Before enrolling in any clinical study, it is worth having clear answers to the following:

  • Is this a treatment trial or an observational/natural history study? The distinction matters for what you are being asked to do and what benefit — direct or indirect — you might receive.
  • What are the inclusion and exclusion criteria? Disease duration, diagnostic classification (probable vs definite PLS), functional status, prior medications, and genetic status can all affect eligibility.
  • What does participation involve? Visit frequency, duration of the study, sample collection requirements, and travel demands.
  • Is there any direct treatment benefit? For natural history studies, no. For treatment trials, this is the core question — and the honest answer for most early-phase trials is "uncertain."
  • Can I continue my current treatments while participating? Some trials require washout periods from certain medications.
  • What happens if my condition changes? What are the provisions for withdrawal or protocol modification if your disease status changes during the study.

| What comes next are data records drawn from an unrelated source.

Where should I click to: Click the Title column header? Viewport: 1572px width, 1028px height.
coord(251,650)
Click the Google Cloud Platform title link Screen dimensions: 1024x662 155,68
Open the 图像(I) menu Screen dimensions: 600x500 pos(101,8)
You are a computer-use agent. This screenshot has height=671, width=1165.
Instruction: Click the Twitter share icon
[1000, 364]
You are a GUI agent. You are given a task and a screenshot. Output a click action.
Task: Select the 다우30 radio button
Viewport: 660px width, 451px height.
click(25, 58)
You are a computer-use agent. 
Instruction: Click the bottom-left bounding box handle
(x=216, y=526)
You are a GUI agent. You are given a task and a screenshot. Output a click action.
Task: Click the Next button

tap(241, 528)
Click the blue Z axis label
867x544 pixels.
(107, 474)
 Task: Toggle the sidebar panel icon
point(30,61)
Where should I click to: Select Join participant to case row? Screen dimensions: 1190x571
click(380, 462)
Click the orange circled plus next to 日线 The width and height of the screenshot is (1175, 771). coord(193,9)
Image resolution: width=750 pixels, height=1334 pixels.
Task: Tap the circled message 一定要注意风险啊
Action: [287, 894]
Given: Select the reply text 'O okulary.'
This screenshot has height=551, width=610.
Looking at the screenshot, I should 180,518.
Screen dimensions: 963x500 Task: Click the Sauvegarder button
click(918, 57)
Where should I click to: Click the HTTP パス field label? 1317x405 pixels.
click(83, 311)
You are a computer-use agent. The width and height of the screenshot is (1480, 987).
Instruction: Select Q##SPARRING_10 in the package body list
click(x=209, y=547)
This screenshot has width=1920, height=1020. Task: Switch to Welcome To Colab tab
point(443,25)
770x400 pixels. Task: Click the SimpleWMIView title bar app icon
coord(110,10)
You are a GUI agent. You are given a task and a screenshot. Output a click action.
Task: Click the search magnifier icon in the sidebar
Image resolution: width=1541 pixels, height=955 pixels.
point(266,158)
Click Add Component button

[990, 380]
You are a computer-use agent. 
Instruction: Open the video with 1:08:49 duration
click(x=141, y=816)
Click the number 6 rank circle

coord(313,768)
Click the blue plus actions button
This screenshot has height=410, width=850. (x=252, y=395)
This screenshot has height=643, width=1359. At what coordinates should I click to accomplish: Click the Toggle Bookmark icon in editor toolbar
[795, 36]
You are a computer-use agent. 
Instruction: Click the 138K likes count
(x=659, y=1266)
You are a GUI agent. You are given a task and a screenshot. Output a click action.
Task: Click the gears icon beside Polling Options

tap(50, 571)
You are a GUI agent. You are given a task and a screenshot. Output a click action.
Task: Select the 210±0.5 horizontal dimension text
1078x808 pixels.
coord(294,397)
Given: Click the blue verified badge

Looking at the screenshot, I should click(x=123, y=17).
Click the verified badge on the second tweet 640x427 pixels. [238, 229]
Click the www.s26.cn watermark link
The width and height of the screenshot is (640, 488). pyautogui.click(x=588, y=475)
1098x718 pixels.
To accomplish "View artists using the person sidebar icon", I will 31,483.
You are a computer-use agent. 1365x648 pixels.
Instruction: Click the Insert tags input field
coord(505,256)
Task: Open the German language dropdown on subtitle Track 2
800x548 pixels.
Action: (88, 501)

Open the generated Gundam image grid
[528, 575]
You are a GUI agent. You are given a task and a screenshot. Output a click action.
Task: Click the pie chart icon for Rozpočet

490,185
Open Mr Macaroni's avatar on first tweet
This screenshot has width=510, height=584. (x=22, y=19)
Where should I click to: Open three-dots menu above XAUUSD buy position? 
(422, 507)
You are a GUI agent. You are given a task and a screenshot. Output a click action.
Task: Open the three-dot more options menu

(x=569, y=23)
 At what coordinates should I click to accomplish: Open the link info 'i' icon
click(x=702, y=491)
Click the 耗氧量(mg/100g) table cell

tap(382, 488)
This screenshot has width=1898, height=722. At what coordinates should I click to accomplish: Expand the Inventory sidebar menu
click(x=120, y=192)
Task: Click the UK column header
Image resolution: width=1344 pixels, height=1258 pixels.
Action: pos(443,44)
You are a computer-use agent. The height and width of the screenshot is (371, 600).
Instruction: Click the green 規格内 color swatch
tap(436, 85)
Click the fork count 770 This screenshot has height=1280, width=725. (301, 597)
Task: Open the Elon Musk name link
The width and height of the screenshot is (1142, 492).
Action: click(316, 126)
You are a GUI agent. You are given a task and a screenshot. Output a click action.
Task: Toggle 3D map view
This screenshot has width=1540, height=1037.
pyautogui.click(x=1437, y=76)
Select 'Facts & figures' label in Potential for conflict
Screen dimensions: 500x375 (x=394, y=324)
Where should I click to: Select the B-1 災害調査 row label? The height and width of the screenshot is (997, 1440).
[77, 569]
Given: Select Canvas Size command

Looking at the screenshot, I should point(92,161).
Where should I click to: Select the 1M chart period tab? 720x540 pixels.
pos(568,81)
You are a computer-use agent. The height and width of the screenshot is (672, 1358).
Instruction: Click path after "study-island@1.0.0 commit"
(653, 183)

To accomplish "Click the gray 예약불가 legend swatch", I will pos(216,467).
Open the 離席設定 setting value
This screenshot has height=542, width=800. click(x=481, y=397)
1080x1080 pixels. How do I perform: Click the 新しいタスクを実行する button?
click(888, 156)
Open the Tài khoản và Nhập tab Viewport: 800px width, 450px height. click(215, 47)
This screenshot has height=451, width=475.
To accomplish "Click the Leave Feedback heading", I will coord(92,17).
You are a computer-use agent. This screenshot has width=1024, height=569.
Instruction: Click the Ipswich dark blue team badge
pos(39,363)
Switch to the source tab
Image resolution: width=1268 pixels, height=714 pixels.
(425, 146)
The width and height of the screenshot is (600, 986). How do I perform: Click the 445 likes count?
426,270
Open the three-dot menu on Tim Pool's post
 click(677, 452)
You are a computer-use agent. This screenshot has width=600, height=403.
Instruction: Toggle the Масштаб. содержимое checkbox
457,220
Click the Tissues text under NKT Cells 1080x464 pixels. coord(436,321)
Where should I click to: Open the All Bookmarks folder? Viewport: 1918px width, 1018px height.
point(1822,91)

Participation in any research is entirely voluntary, and you can withdraw at any time. Discussing any trial with your neurologist before enrolling is always appropriate — they can assess fit with your current clinical situation.

ALS drug pipeline — for context

The ALS drug pipeline is substantially more active than the PLS pipeline, reflecting ALS's larger patient population and research infrastructure. Several agents are in late-stage development that you may encounter in reading about motor neuron disease:

  • SPG302 (Spinogenix): A synaptogenic compound targeting synaptic density. In Phase 2 ALS trials. Not a PLS trial.
  • Pridopidine: A sigma-1 receptor agonist with potential neuroprotective effects. In ALS clinical trials. Not a PLS trial.
  • PrimeC (NeuroSense): A fixed-dose combination of celecoxib and ciprofloxacin. In ALS trials. Not a PLS trial.
  • Antisense oligonucleotide programs targeting C9orf72, FUS, and ATXN2 — gene-specific approaches for hereditary ALS subtypes. Not PLS trials.

None of these are PLS trials, and none are expected to produce PLS-specific results. They are listed here so that if you encounter them in your reading, you have context for what they are and what they are not. If a genuine PLS interventional trial is initiated, it will be a significant development — and would be added to this page and listed on ClinicalTrials.gov.